I ran FDISK and created a FAT32 primary partition on the server drive. After this, the server will have to be rebooted. I did the control-C again to break the HP restore bat program. I formatted the server drive. [BE SURE THAT YOU ARE FORMATTING THE CORRECT DRIVE. This should be easy because the server drive should be C: and the 6GB should be D:. Do a directory to check them. If DIR does not read drive C:, then you know it is the server drive because it cannot be read until it is formatted.]
I then ran the Win98 install from the 6GB drive. When asked for the location to install, I changed it to be C:\Windows(the server drive). I then let it install Win98 on the server. An obvious question might be: Why not just install Server 2003?. I tried that, but with my HP restore CD, it would not run the Server 2003 setup(The message “Cannot run from DOS prompt” appears). I had to go through Windows 98.

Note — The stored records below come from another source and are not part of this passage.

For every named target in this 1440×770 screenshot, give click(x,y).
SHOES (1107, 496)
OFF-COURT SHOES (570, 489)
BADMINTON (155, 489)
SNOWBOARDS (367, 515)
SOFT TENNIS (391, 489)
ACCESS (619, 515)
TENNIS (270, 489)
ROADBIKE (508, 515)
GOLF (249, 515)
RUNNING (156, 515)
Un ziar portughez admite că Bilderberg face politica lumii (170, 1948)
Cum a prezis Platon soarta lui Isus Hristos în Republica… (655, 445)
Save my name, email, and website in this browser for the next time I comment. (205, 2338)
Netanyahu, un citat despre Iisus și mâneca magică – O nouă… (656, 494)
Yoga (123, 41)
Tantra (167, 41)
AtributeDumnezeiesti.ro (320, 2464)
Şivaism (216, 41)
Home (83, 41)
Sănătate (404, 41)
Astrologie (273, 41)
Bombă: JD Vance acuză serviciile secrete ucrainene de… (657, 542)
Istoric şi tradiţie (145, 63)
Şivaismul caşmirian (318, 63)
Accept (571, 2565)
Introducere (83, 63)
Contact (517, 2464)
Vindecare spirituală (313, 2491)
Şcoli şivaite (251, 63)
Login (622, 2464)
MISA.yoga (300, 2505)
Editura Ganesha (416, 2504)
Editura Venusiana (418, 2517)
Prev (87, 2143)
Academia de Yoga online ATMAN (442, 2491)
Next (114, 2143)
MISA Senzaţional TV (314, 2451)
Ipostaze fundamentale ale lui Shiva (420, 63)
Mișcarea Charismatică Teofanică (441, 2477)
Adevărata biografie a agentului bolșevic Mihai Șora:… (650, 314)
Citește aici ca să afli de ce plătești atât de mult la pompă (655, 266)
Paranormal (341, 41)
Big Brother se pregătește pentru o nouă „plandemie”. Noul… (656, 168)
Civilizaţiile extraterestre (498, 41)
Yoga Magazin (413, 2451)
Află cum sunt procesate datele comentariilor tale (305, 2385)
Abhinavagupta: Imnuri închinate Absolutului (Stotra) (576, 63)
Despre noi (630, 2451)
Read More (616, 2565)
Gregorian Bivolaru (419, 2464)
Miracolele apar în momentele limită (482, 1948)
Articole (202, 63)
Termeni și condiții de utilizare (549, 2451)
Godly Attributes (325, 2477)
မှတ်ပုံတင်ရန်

When Win98 was up and running, I then ran the Server2003 setup from the 6GB drive. There were messages about converting the Fat32 C: drive to NTFS. Let it do the conversion. There were no glitches in the installation. After server 2003 was installed, I wanted the server 2003 file to be available for any Windows components that I needed to add. I made the directory C:\WINDOWS\OPTION\WINSRV03 and copied the entire contents from the D:\WINSRV03(which came from the CD) to the this directory. I then changed the registry settings in HKEY_LOCAL_MACHINE\SOFTWARE\Microsoft\Windows\CurrentVersion\Setup\Sourcepath to point to the directory C:\WINDOWS\OPTION\WINSRV03\. If this is not done, it will constantly look for the D: drive for the setup files.
I shutdown the server and removed the 6GB drive.
I have a network at home, so I connected the server to the network, created a shared drive, and copied any other needed files or programs to the server.
If your CD rom drive will not work at all on the server, you can follow the steps to create a bootable IDE drive as above with a version of Windows, connect the IDE drive to the server, and then boot from it.